You see a little bit better braking on 4WD because your two axles are coupled together. The front wheels (which receive the majority of your braking force) slow the front axle, which in turn will back up the driveline and slow the entire driveline, this includes the rear wheels too. Should you drive like a douche because of this? NO. It provides a SMALL amount of help, nothing very substantial. It still all comes down to available traction for the tires.
Most (as in 95% of trucks/SUVs except for a few newer ones) t cases do not have differential. They are all fully locked when you put it in 4hi or 4low. If you want to think of it like a spool, fine, its like a spool. When your “part time” light comes on it means you should only use it part time becuase your t case is locked splitting torque 50/50. When you shift the level, push button, whatever. You are actually engaging a slip shaft in the t case and have a mechanial link between front and rear driveshafts for a locked 50/50 split.
Even though this is a perfect bias, it never really is. You always have different amounts of torque actually making it to the wheels (for various reasons that are not important in this discussion). That is why you get “crow hopping” around turns (front wheels skipping) and other feels that don’t quite feel normal. This is the front axle not spinning at exactally the same speed as the rear axle thus your wheels are littereally fighting each other. This is why you should not use 4WD on dry or even rainy pavement. Your driveline does not like this!

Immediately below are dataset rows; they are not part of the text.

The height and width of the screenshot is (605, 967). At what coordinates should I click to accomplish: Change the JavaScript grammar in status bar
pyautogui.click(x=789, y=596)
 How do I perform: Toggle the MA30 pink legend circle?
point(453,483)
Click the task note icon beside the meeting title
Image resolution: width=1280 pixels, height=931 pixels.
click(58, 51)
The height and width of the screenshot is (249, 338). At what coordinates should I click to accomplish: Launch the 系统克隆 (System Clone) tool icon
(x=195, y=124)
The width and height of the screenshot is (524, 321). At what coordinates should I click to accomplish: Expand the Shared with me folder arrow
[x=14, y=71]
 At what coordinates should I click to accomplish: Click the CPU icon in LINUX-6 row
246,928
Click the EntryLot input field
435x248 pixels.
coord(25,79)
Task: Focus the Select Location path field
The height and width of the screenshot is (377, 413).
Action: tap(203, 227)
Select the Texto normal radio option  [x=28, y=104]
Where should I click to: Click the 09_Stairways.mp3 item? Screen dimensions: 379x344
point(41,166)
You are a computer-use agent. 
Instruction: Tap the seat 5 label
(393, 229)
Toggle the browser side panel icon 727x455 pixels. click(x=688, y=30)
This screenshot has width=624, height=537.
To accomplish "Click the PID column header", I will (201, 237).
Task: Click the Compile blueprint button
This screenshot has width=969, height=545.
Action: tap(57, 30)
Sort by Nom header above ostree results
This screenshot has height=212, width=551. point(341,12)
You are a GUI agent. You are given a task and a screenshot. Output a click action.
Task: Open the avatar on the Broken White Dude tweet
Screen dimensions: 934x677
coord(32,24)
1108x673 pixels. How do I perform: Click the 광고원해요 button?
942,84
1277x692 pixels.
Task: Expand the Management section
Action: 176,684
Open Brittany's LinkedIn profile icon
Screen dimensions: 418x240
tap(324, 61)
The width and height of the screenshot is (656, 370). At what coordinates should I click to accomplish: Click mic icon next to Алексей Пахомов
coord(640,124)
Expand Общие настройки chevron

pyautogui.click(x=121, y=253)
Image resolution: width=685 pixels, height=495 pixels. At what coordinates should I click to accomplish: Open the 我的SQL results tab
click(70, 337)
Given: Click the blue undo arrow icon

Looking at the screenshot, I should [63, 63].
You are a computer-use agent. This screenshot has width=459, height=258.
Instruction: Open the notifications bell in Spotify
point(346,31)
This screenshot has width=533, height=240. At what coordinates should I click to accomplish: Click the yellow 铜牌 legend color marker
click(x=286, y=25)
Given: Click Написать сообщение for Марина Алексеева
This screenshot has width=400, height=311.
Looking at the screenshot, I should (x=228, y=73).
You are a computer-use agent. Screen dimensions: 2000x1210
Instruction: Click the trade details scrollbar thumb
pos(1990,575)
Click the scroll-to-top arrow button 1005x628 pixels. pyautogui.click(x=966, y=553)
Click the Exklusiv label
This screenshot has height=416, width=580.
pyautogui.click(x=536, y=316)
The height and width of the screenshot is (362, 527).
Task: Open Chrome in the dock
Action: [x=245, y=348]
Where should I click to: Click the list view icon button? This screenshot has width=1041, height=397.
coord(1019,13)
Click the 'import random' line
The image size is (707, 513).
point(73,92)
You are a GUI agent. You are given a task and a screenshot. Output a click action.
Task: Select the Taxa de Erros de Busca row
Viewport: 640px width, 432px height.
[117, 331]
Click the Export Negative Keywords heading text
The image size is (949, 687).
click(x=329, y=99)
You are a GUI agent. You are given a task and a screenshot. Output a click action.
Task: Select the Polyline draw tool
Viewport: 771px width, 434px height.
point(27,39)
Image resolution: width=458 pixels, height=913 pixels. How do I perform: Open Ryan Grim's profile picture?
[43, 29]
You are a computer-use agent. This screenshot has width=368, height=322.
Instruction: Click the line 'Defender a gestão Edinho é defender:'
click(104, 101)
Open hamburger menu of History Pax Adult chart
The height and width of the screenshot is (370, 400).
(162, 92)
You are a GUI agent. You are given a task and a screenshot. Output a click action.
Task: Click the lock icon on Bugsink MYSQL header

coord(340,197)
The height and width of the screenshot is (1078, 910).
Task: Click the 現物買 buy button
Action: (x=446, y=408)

Those 4 auto modes starting to pop up on newer vehicles do not lock the t case. They typically have an electronically activated clutch pack which can bias torque to whichever axle needs it. These can be driven on dry pavement because they are actually running in 2WD mode most of the time (or something similar, like a 90/10 split or something). The big advantage to these type is the computer can send power to whatever axle it needs to in milliseconds. The 2006 Explorer and soon to come out 2007 Sport Trac with these can send between 0-100% of the engines torque to either axle in (I forget how many milliseconds). They begin to bias torque when the computer sees just 1/4 turn of rear wheel slip. I’m not sure on others, but I’m sure they’re about the same.
Ranger’s still have an old style t case. Where 4hi and 4lo physically locks the gears together for a 50/50 bias. Same with the F-150. Expeditions use a combination of this and the electronic clutch for the 4 auto mode.
Alot of these systems are starting to use the clutch pack for 4hi mode too. When you put it in 4hi they just send juice to the clutch pack to grab all the time. This gives you close to your 50/50 split (depending how strong your clutch pack is and how the system is calibrated).
Some of the 4 auto modes, or AWD systems use a viscous coupling differential to bias power. This is a fluid filled mechanical device that operates on the principles of fluid mechanics. They have no electronic intervention. When they see a speed differential the blades in it begin to shear the fluid which expands to put pressure on the plates sending power to both driveshafts.
The final type of center differential is an open center diff, just like your diffs in your axles. These are set to a pre determined ratio (based on location/offset of the planetary gears in them, ie: its complicated).
I don’t know a ton about GM and Chrysler t cases which are made by New Venture Gear in Syracuse. I tore apart a few of them to benchmark against ours. Mainly I know Borg Warners t cases which Ford uses. They actually have the best electronic clutched automatic 4WD system out of the big 3 for trucks/SUVs right now. I’m not just saying that because I worked on them either.